You Can’t Stop the Storm. But You Can Build the House First.

There’s an idea I keep coming back to in my PhD research, and it’s changed how I think about hard times. It’s called pre-traumatic growth.

Most of us treat resilience as something we reach for after disaster hits. The storm arrives, and we scramble. But here’s the thing we all know and rarely act on: the storm is coming. Not maybe. Definitely. We will all lose people. We will all face stress. It’s the one guarantee life offers.

So the question becomes: what if we built the house before the storm, rather than during it?

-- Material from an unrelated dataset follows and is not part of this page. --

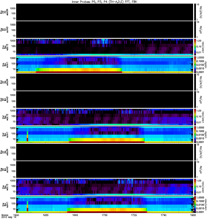
Task: Click the 1800 end time label
Action: coord(193,215)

Pre-traumatic growth is the idea that we can prepare, to an extent, for the hard things we know are coming. Not by being anxious about them, but by laying foundations now. Strong relationships. Knowing your own capacity. Habits that steady you. A way of thinking about stress that doesn’t treat it as the enemy, because stress itself isn’t bad. It’s information. It’s energy. It’s part of being alive.

This is what I practise every day as I protect my mental health and grow with my grief, and I know I have capacity to better stand hard thinsg because of it.

When the hard thing comes, and it will, the people who’ve quietly built their foundations aren’t spared the pain. But they’re better placed to grow with it rather than be flattened by it. They’re less likely to tip from a hard season into a mental health crisis.

This is the whole idea behind PERFORM. Protect your mental health before you’re in crisis. Build now, so that later you’re steadier. You don’t need to brace for life. You just need to build for it. Start with one foundation this week.